> _Data provided_
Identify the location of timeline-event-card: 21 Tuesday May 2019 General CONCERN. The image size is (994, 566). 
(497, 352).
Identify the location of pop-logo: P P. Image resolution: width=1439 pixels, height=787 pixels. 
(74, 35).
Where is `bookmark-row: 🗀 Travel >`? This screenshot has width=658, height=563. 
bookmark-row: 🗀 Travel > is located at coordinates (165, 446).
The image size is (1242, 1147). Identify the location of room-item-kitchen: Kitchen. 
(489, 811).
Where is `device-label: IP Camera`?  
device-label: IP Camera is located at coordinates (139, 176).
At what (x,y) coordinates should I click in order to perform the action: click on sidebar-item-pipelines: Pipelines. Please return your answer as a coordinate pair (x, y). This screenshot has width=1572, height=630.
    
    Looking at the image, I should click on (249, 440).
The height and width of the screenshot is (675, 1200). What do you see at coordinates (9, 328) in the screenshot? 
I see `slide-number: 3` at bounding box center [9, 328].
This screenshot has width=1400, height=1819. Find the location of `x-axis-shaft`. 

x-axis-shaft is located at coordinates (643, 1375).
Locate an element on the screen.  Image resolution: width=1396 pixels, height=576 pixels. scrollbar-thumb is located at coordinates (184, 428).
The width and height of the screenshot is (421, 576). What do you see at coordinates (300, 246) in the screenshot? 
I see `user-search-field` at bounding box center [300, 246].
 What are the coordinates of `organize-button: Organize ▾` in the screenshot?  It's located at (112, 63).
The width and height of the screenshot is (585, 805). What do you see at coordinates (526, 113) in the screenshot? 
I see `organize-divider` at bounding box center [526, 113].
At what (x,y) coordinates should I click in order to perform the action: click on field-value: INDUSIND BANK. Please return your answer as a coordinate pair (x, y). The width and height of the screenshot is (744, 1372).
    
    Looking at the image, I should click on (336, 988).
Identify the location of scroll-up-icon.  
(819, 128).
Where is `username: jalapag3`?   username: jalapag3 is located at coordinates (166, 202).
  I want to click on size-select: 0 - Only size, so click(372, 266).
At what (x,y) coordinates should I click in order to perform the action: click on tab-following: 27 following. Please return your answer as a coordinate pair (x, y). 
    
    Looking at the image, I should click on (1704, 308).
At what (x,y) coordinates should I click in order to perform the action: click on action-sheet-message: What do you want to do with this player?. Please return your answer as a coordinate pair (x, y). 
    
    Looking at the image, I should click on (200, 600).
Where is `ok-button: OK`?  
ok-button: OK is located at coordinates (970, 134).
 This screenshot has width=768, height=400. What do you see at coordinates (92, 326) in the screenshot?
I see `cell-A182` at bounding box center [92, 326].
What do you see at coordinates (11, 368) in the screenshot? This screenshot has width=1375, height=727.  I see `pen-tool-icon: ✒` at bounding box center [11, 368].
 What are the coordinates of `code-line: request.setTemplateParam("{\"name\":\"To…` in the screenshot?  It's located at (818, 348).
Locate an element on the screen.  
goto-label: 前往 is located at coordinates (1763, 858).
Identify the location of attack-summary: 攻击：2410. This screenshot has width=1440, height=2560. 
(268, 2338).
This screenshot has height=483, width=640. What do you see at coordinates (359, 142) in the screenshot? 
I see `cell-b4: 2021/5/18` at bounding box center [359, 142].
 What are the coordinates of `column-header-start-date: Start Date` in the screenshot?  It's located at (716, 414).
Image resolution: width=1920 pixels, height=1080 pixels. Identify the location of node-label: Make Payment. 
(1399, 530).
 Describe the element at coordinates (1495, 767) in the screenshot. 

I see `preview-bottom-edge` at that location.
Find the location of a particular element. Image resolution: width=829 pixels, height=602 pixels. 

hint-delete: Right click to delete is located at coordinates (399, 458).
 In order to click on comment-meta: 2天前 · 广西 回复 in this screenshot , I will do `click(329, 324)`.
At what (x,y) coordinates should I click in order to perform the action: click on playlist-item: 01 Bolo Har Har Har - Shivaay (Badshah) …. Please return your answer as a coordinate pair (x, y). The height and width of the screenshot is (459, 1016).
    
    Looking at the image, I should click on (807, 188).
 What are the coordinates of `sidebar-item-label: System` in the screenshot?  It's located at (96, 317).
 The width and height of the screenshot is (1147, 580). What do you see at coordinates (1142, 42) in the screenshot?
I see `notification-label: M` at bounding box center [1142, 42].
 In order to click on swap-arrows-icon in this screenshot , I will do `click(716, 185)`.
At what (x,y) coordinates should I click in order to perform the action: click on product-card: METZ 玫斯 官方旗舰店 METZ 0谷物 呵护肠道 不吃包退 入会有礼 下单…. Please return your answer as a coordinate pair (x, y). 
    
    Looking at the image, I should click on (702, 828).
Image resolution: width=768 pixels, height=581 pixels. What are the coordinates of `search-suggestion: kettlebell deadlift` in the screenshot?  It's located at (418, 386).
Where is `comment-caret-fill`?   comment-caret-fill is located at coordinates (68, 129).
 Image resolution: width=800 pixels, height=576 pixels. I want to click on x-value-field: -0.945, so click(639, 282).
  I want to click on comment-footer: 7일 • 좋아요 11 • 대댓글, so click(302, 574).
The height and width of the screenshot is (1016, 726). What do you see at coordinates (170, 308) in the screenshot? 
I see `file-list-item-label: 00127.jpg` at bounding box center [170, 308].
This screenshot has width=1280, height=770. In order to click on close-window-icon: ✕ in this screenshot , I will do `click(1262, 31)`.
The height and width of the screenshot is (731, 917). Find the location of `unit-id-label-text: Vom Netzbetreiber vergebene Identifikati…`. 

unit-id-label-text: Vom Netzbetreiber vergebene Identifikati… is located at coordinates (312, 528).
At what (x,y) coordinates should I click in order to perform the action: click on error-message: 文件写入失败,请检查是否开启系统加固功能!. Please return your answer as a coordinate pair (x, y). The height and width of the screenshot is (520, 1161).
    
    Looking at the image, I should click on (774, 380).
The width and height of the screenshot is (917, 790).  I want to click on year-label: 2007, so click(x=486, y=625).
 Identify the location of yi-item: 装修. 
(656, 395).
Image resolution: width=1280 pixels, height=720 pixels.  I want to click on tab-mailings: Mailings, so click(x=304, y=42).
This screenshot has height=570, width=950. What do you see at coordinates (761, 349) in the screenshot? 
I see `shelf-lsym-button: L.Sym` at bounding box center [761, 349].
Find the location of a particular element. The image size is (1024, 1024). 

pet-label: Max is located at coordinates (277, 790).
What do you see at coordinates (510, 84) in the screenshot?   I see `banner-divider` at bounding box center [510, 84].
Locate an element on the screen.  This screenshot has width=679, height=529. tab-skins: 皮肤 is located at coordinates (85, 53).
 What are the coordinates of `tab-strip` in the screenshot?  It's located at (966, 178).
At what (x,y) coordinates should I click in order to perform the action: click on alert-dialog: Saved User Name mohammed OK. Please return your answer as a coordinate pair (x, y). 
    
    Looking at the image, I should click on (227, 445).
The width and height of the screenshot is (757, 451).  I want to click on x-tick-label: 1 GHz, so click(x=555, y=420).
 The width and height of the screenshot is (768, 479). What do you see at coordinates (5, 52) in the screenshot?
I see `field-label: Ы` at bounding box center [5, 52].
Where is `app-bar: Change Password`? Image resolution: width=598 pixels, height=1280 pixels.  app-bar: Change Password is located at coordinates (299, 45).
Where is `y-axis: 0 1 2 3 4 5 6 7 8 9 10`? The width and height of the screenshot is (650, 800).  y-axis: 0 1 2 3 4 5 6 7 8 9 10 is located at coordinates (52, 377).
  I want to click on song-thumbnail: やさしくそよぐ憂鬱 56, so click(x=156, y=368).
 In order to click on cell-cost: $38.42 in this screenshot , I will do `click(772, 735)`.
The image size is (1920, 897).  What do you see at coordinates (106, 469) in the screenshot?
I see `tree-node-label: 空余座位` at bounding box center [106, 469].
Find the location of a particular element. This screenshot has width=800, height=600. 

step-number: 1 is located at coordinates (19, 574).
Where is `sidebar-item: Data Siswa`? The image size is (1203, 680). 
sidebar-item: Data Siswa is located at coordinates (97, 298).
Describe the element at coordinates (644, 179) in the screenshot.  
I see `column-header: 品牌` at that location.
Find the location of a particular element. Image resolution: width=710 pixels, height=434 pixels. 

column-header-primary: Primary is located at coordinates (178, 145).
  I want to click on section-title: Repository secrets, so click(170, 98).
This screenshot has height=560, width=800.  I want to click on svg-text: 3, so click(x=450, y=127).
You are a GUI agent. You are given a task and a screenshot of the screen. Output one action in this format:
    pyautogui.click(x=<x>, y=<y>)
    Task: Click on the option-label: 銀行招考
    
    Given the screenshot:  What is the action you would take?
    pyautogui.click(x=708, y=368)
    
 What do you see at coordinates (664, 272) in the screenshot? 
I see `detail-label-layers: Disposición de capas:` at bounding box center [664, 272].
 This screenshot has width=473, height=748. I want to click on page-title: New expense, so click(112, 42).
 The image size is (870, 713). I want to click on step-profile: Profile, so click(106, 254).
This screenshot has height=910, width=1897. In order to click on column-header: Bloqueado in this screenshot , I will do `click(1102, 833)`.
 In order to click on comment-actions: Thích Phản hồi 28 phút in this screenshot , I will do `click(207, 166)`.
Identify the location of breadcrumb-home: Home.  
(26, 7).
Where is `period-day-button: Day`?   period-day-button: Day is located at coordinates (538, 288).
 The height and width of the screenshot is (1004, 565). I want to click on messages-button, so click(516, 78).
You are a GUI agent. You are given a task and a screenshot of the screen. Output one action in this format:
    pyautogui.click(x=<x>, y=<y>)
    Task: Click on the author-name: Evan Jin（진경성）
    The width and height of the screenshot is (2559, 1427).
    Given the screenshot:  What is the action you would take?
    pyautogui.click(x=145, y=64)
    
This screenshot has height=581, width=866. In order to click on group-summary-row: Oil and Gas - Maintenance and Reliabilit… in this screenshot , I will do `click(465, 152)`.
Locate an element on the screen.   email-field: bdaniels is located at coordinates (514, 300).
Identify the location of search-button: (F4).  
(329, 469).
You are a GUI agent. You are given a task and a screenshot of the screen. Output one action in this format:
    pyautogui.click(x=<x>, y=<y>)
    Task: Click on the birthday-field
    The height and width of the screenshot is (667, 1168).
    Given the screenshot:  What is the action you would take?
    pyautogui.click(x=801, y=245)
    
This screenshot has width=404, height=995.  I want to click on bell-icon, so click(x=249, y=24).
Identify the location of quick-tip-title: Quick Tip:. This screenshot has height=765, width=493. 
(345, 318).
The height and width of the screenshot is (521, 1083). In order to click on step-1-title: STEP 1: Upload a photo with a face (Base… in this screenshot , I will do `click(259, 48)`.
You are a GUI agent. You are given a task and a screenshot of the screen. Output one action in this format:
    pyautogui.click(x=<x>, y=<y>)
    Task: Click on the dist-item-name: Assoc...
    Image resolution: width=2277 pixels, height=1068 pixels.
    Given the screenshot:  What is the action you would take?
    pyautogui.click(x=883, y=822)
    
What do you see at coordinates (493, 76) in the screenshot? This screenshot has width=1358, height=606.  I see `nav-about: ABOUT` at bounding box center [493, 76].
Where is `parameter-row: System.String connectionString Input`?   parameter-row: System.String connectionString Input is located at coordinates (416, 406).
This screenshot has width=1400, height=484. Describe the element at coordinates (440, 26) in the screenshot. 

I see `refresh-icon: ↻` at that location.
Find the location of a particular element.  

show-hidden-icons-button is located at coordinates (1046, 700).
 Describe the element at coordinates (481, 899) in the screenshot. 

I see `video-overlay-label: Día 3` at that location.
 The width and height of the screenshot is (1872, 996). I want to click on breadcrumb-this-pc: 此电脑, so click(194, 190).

> _What needs to be done_
Copy verbatim the part of the material that starts with the line containing "The image size is (1920, 897)." and ends with the line containing "pyautogui.click(x=708, y=368)", including both of those lines.

> _Output of the task_
The image size is (1920, 897).  What do you see at coordinates (106, 469) in the screenshot?
I see `tree-node-label: 空余座位` at bounding box center [106, 469].
Find the location of a particular element. This screenshot has width=800, height=600. 

step-number: 1 is located at coordinates (19, 574).
Where is `sidebar-item: Data Siswa`? The image size is (1203, 680). 
sidebar-item: Data Siswa is located at coordinates (97, 298).
Describe the element at coordinates (644, 179) in the screenshot.  
I see `column-header: 品牌` at that location.
Find the location of a particular element. Image resolution: width=710 pixels, height=434 pixels. 

column-header-primary: Primary is located at coordinates (178, 145).
  I want to click on section-title: Repository secrets, so click(170, 98).
This screenshot has height=560, width=800.  I want to click on svg-text: 3, so click(x=450, y=127).
You are a GUI agent. You are given a task and a screenshot of the screen. Output one action in this format:
    pyautogui.click(x=<x>, y=<y>)
    Task: Click on the option-label: 銀行招考
    
    Given the screenshot:  What is the action you would take?
    pyautogui.click(x=708, y=368)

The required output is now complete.